In 2008, these same groups hosted a (WNIT) televised debate between Democratic candidate, Joe Donnelly, and Republican candidate Luke Puckett.

In 2010, they hosted candidates Joe Donnelly (D), Jackie Walorski (R), and Mark Vogel (L).

The Second District Congressional Candidate Debate is part of a larger Fall 2012 debate series hosted by the American Democracy Project and League of Women Voters, which features St. Joseph County candidates for the positions of surveyor, treasurer, recorder, probate judge, and commissioner.

The American Democracy Project and League of Women Voters of the South Bend Area have become well-known locally for hosting candidate debates in races of importance to local voters. For example, last fall (2011), the same organizations hosted debates for Mishawaka Mayor, South Bend Common Council, and South Bend Mayor. Recent candidates for the offices of sheriff, prosecutor, state legislator, and county council have also participated in the ADP/LWV debates. “We are at the stage now where both Republican and Democratic candidates have begun calling us to ask if we can host a debate for their political race,” said Elizabeth Bennion, who is the lead organizer for the events.

According to Dr. Bennion, a political science professor who serves as Campus Director of the American Democracy Project at Indiana University South Bend, the Second District debate has been in the planning stages since July.According to Bennion, the coalition always planned to move ahead with the debate once at least two candidates accepted. “Brendan Mullen and Joe Ruiz accepted our invitations quickly and enthusiastically. We have been waiting since July to receive a confirmation from the Walorski campaign.”

Bennion noted that she contacted Ms. Walorski, communications director Elizabeth Guyton, and campaign manager Brendon DelToro on Tuesday, September 11th to let them know that the sponsors planned to move ahead with the debate with or without Walorski. After receiving an email reply from Mr. DelToro stating that the campaign would be reviewing invitations on Saturday, September 15th, Bennion—still hoping for an affirmative response—promised that she would not confirm a final date until Monday (9/24/12). The Walorski campaign’s response came on Monday, September 24th, the same day the campaign issued a press release indicating that they had agreed to participate in a WSBT radio debate and a Wabash County Chamber of Commerce debate. (Details for these events are not yet finalized).

As a political science professor who studies and teaches about election campaigns, Bennion notes that there are many factors a campaign must consider when determining which invitations to accept. “I understand the many factors that a campaign manager considers when deciding which debate invitations and public appearances to accept. Ultimately, it is the right of the Walorski campaign to accept or reject any invitation. However, as Campus Director of the American Democracy Project, I am eager to give voters an opportunity to hear the candidates on their ballot and compare them side-by-side. The American Democracy Project and the League of Women Voters support engaged and informed citizenship. There is no better way for voters to quickly understand the differences between candidates than to hear the candidates answer issue-based questions in their own words in a face-to-face debate. Our record hosting a wide range of candidate forums reflects this belief and demonstrates our commitment to informed and engaged citizenship.” Bennion notes that the decision to partner with WNIT also reflect this philosophy by opening up the debates to people without cable TV or home Internet access.

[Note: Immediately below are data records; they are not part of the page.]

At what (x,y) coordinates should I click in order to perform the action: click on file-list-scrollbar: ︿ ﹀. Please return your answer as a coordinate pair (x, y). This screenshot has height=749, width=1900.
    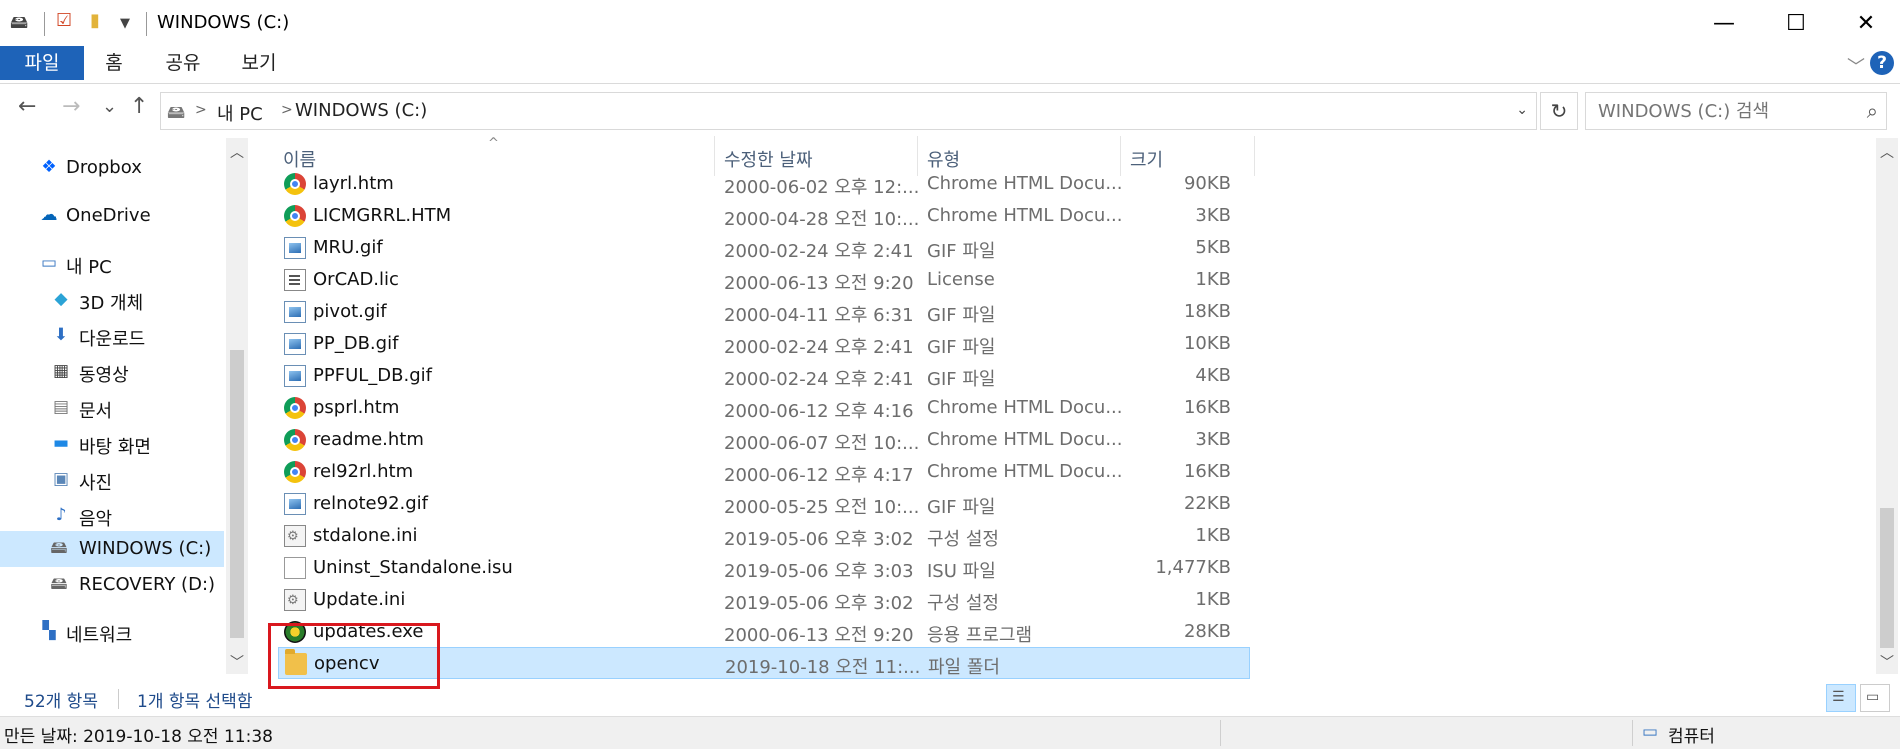
    Looking at the image, I should click on (1887, 406).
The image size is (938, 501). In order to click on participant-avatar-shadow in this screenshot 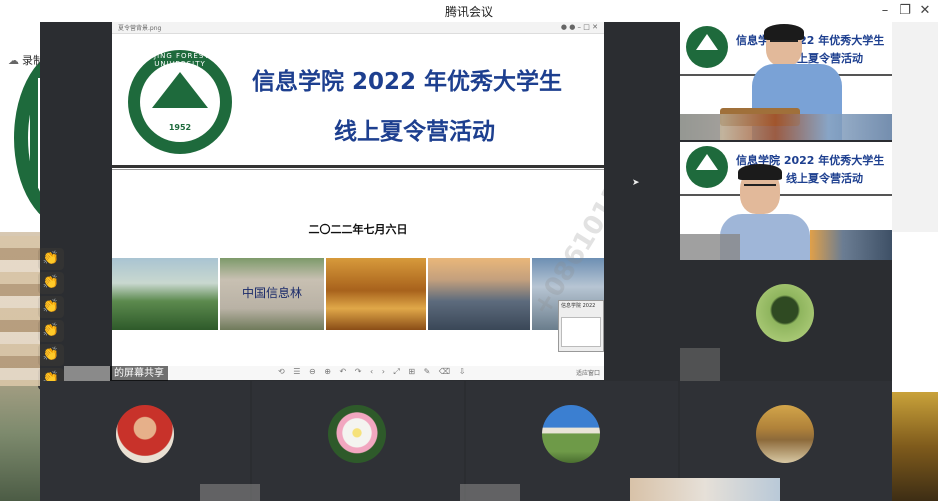, I will do `click(785, 313)`.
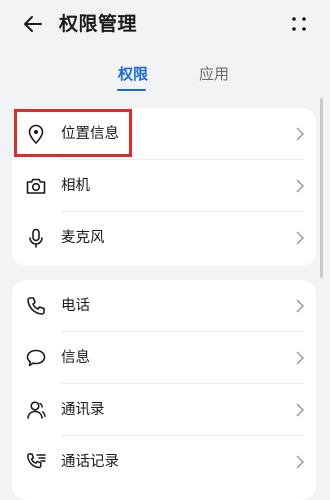 The height and width of the screenshot is (500, 330). What do you see at coordinates (165, 78) in the screenshot?
I see `tab-bar: 权限 应用` at bounding box center [165, 78].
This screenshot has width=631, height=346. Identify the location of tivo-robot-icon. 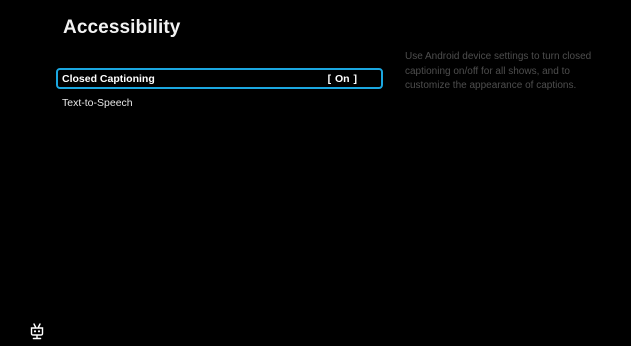
(37, 332).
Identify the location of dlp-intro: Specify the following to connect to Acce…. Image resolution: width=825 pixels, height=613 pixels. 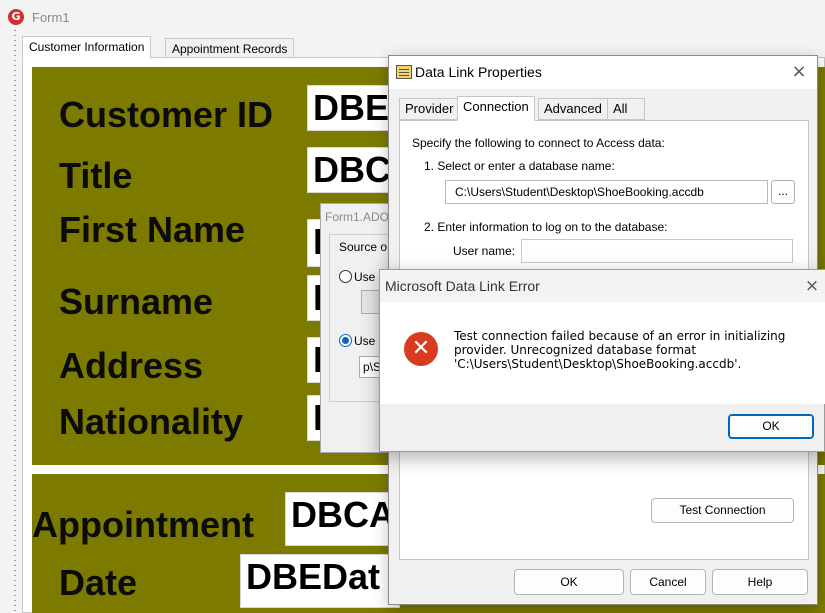
(538, 143).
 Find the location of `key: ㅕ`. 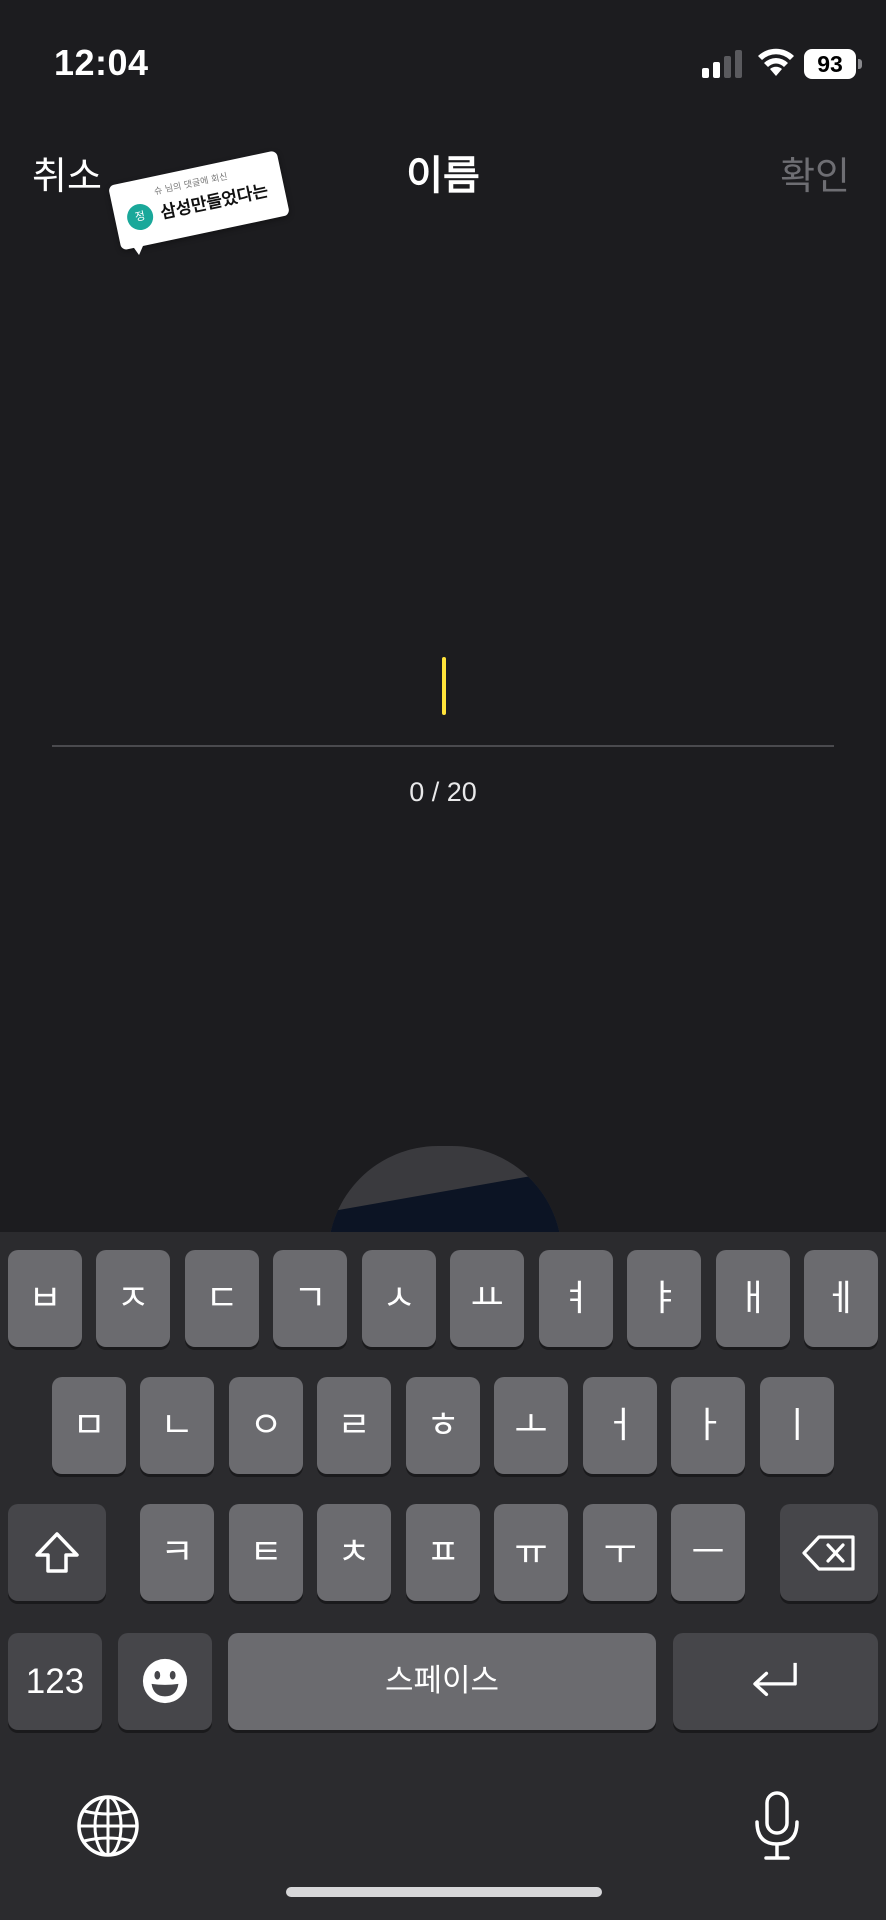

key: ㅕ is located at coordinates (576, 1298).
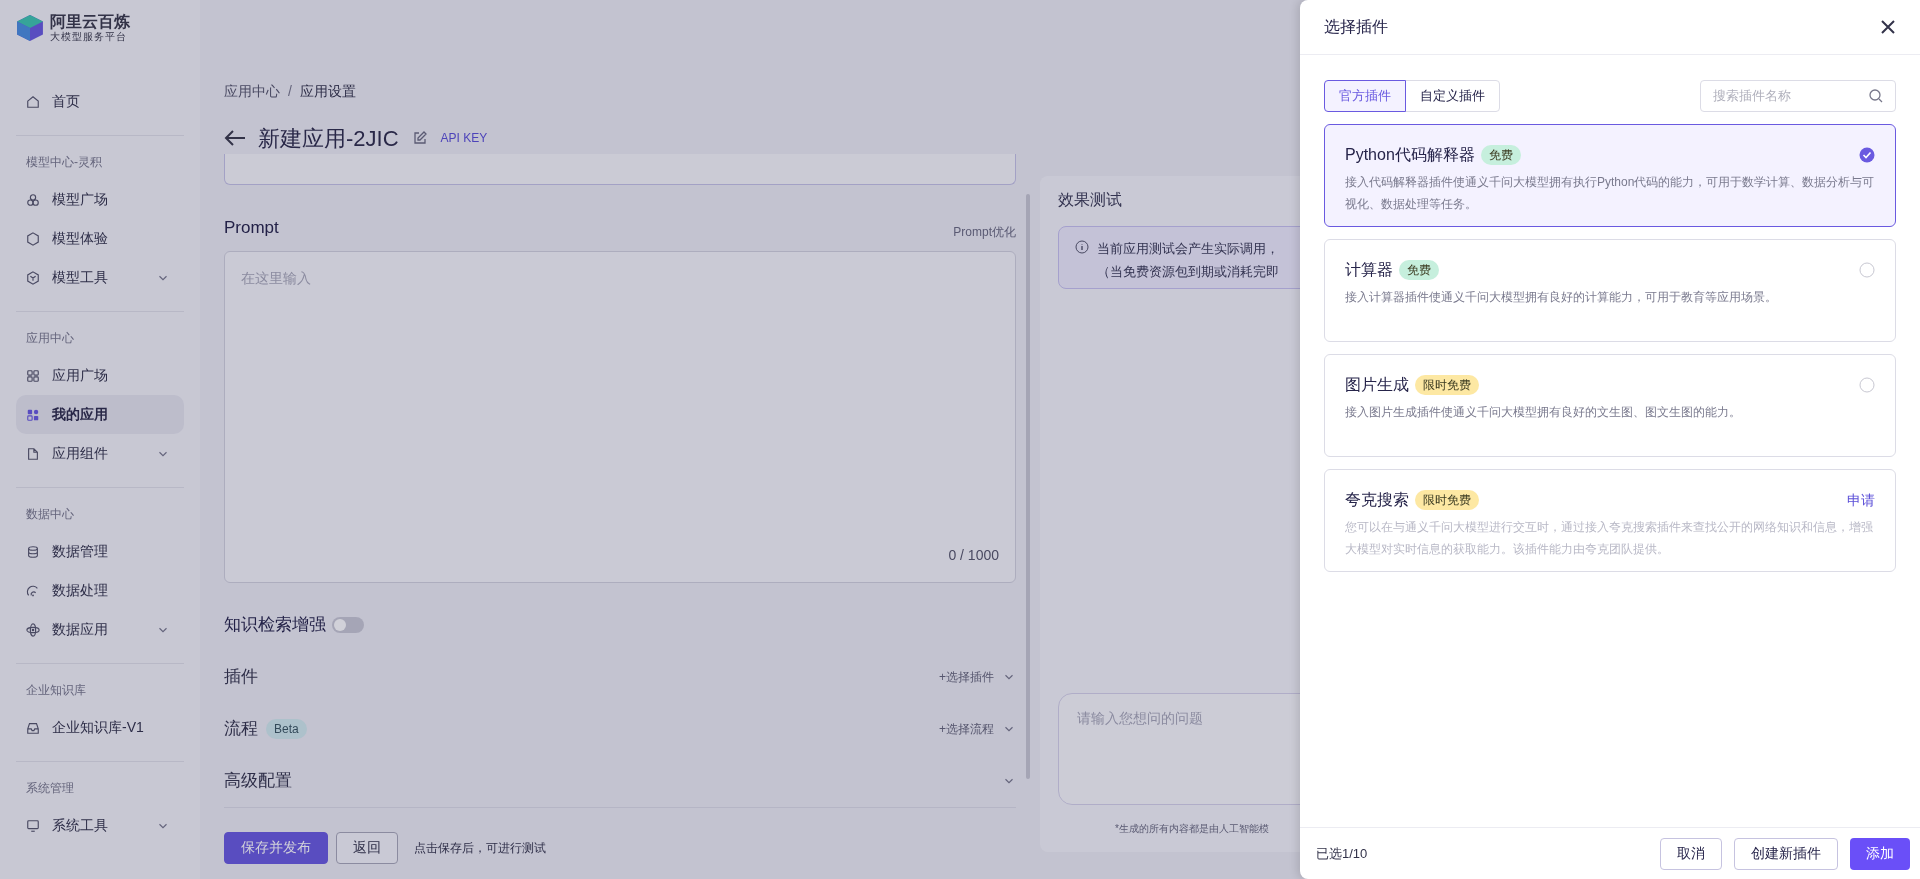 This screenshot has height=879, width=1920. I want to click on save-hint: 点击保存后，可进行测试, so click(480, 848).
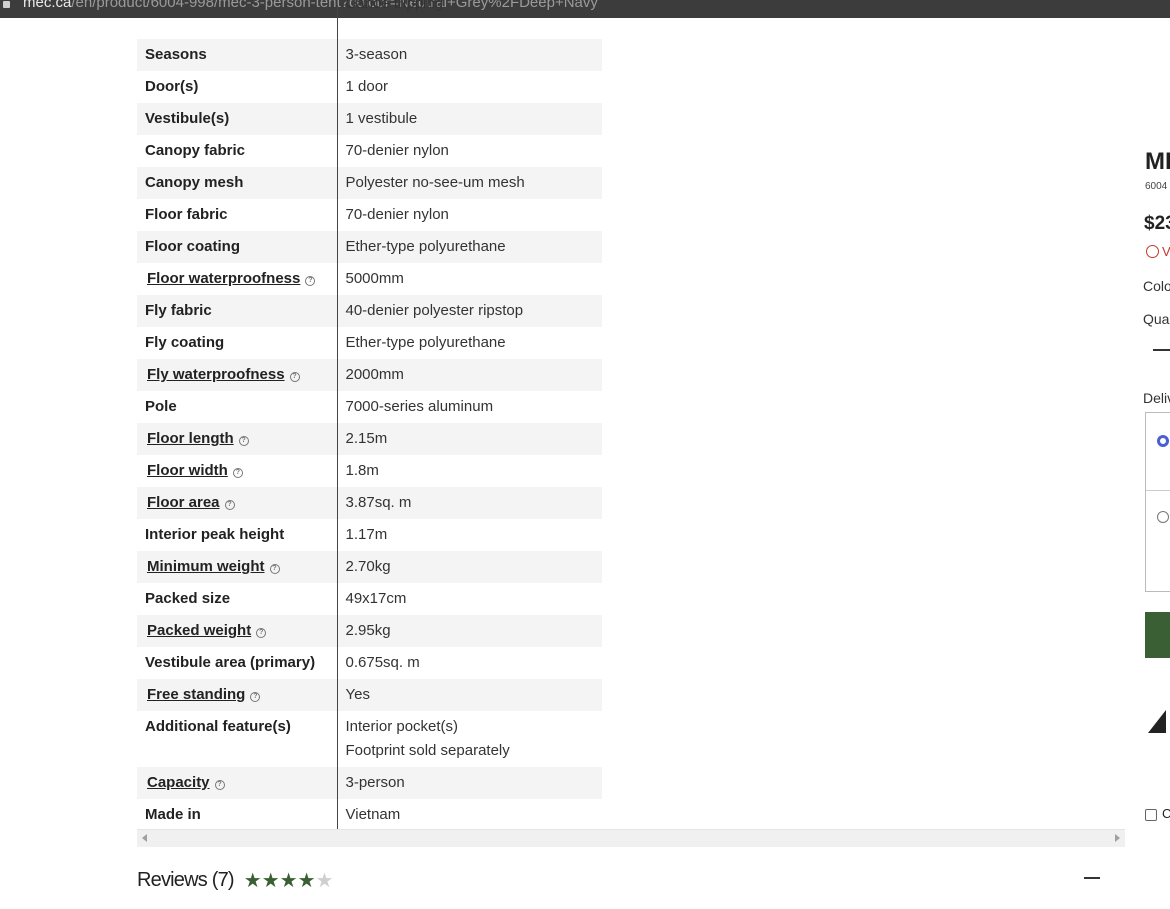 This screenshot has height=909, width=1170. Describe the element at coordinates (215, 374) in the screenshot. I see `spec-key-link: Fly waterproofness` at that location.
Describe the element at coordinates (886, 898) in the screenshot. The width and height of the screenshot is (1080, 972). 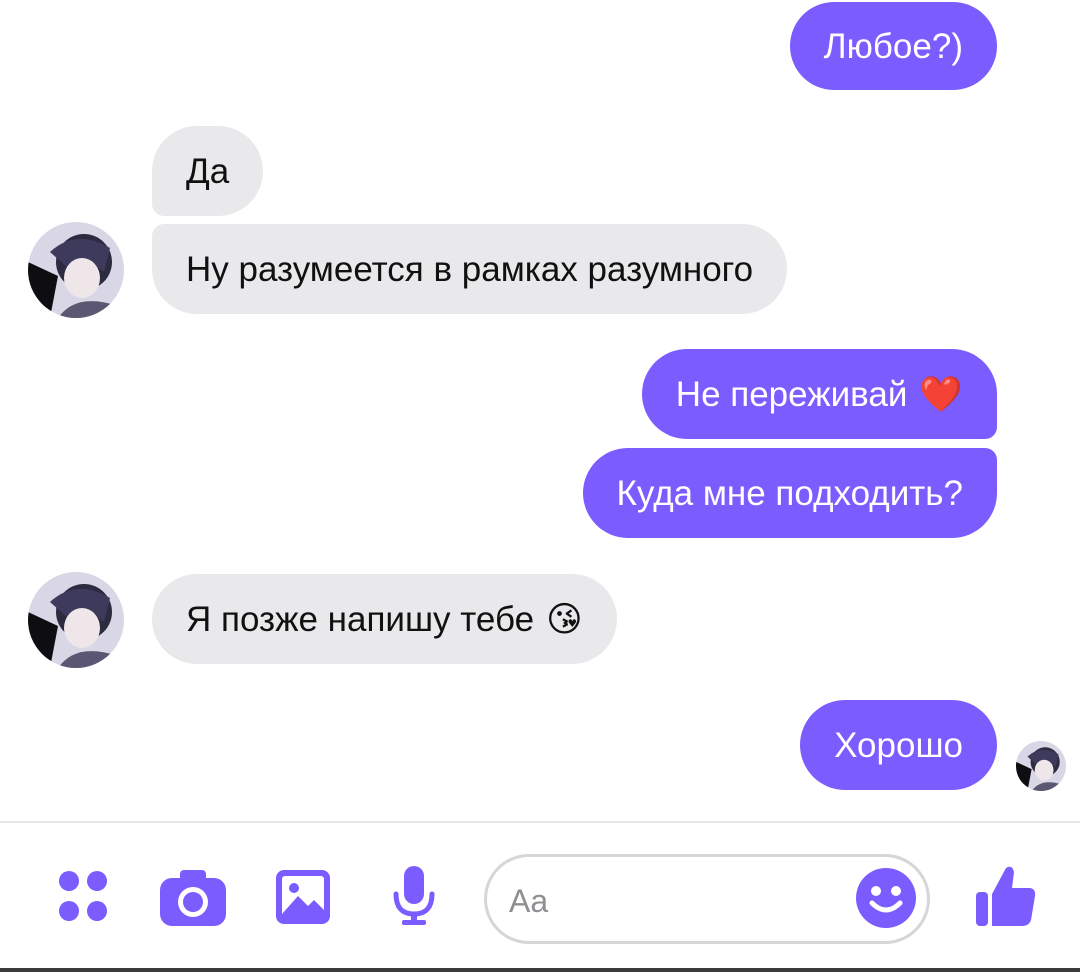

Bennion stressed that she would be thrilled if Ms. Walorski decides that her schedule will, in fact, allow her to participate in the televised debate. “There is a podium waiting for her, if she is able to join us. We plan to host every two years with whichever candidates accept our invitation. This year’s debate would certainly be enriched by the participation of all three candidates.” “Jackie Walorski is the current front-runner in this race. Voters are eager to hear what she has to say. She is a strong campaigner and we welcome her participation in the debate.”